(Screenshot grounding data)

++++

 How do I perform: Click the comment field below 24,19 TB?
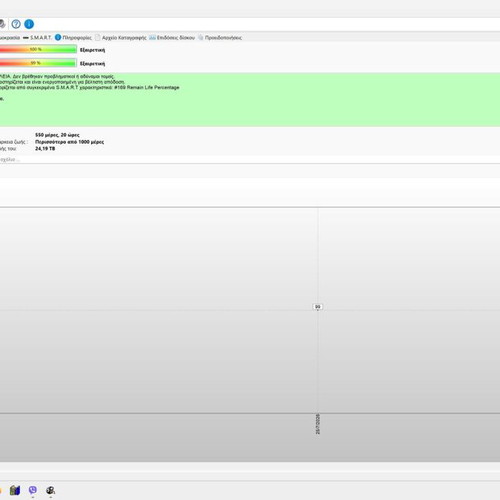[250, 159]

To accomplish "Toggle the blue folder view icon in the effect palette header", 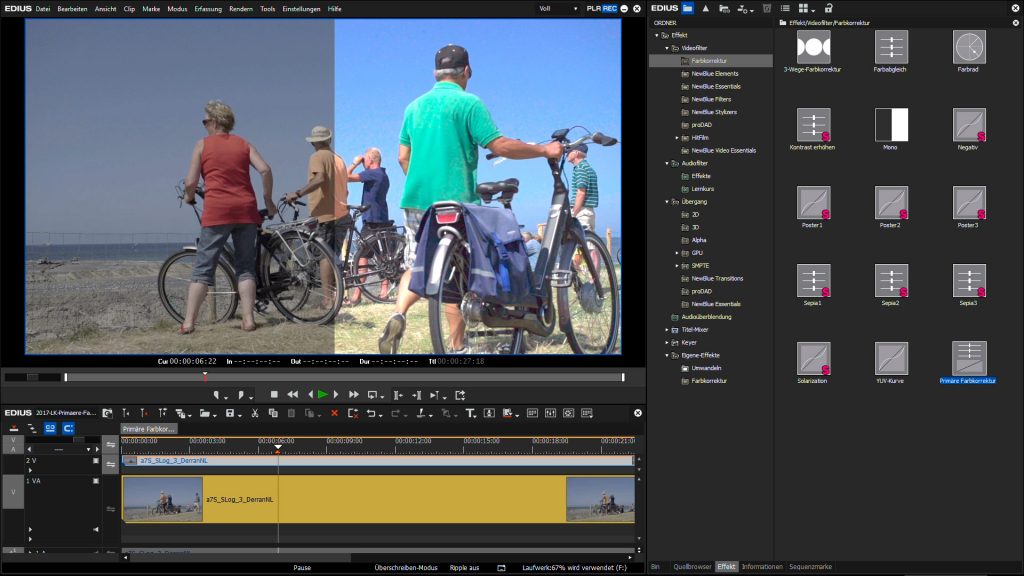I will coord(688,8).

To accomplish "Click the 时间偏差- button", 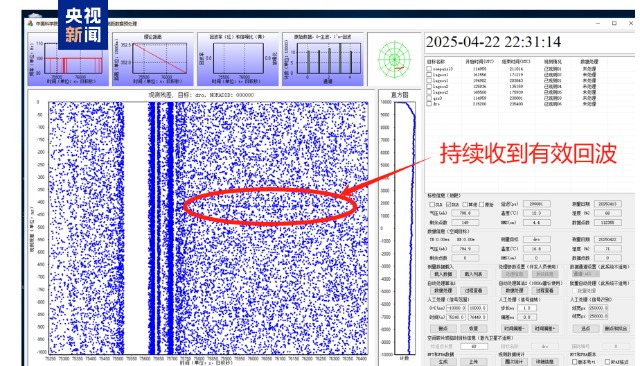I will coord(514,328).
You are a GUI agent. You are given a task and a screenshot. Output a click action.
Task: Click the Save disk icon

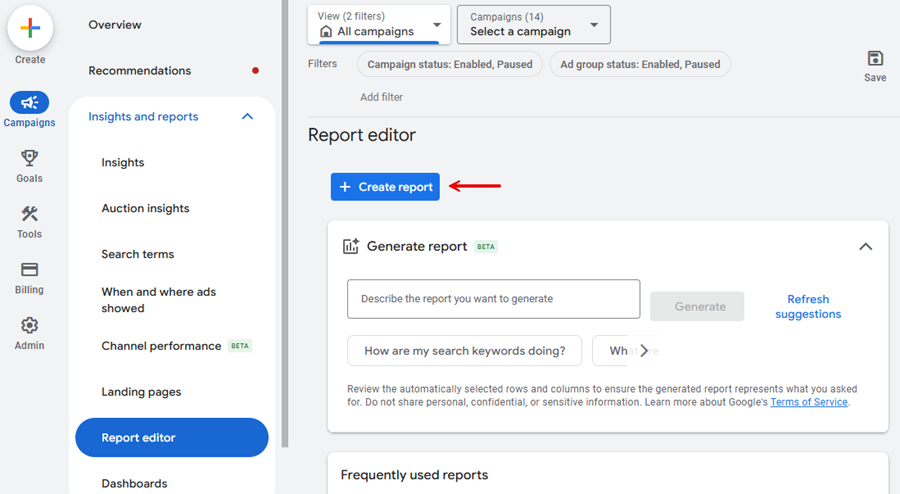(x=875, y=59)
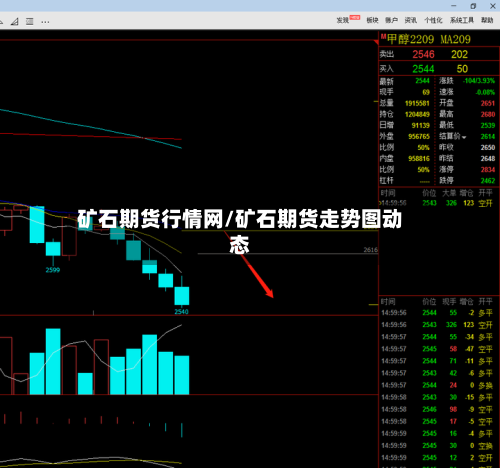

++++

■ ABOUT THIS TASK
Exactly the lines from the one that contains "You are a GUI" through the last line of the records should be set down, and the pictures should be dropped.

■ SOLVED PROBLEM
You are a GUI agent. You are given a task and a screenshot. Output a click action.
Task: Click the Save disk icon

(x=875, y=59)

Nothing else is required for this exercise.